** Task details **
Print out the data below in full and exactly, skipping the pictures.

** Dataset **
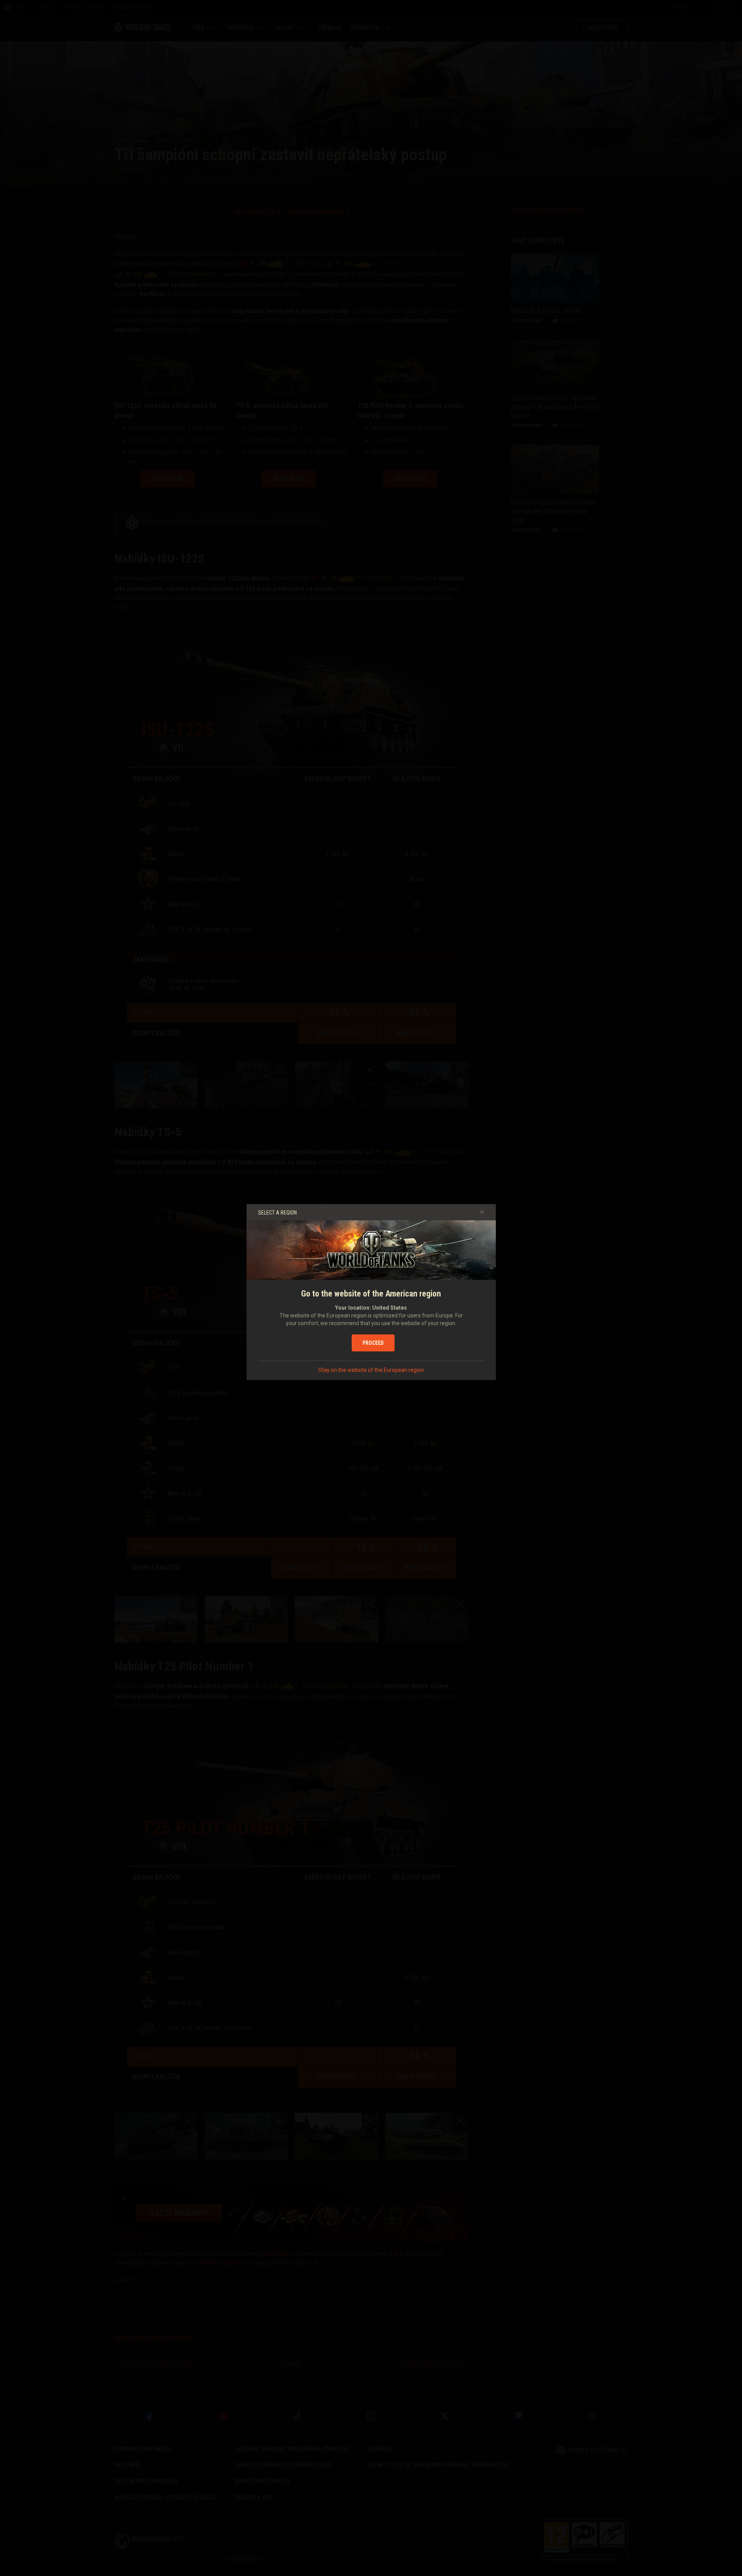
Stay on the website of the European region (371, 1370)
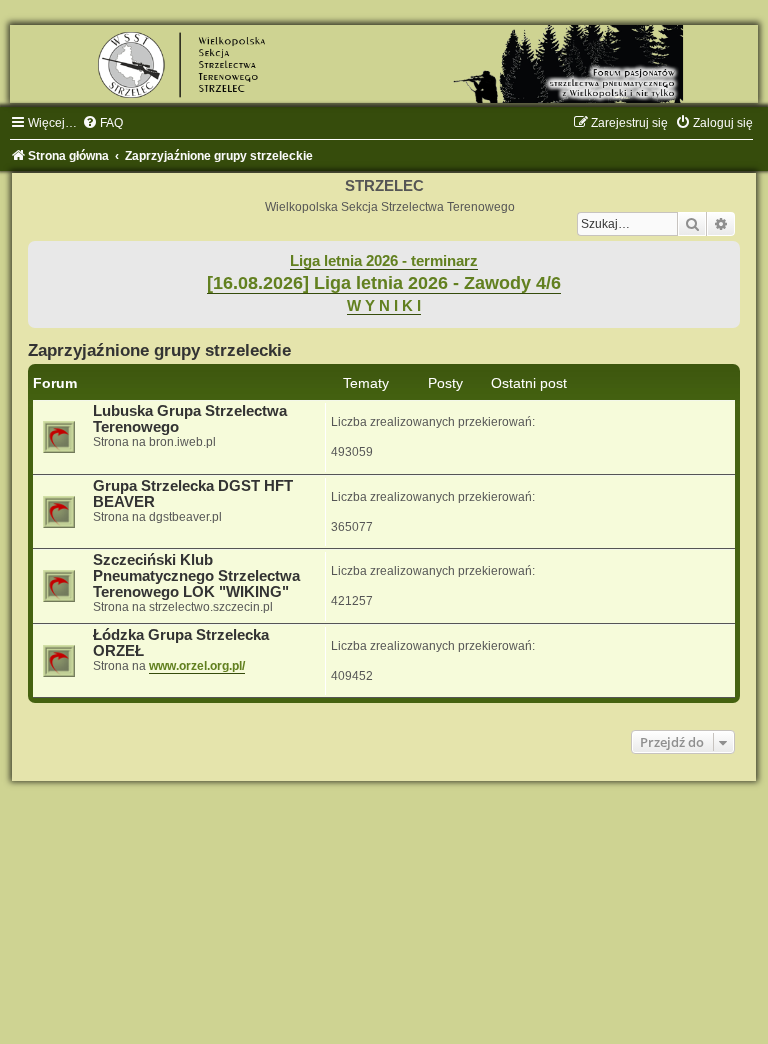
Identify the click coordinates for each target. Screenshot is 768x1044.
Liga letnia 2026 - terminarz (384, 261)
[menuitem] (102, 123)
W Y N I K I (384, 306)
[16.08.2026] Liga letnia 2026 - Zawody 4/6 (384, 283)
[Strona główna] (384, 64)
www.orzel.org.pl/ (197, 666)
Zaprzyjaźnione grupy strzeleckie (159, 350)
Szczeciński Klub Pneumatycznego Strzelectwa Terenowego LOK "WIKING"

** Task solution **
Stay on the website of the European region (371, 1370)
Identify the click coordinates for each target. Screenshot is 768x1044.
Liga letnia 2026 - terminarz (384, 261)
[menuitem] (102, 123)
W Y N I K I (384, 306)
[16.08.2026] Liga letnia 2026 - Zawody 4/6 (384, 283)
[Strona główna] (384, 64)
www.orzel.org.pl/ (197, 666)
Zaprzyjaźnione grupy strzeleckie (159, 350)
Szczeciński Klub Pneumatycznego Strzelectwa Terenowego LOK "WIKING"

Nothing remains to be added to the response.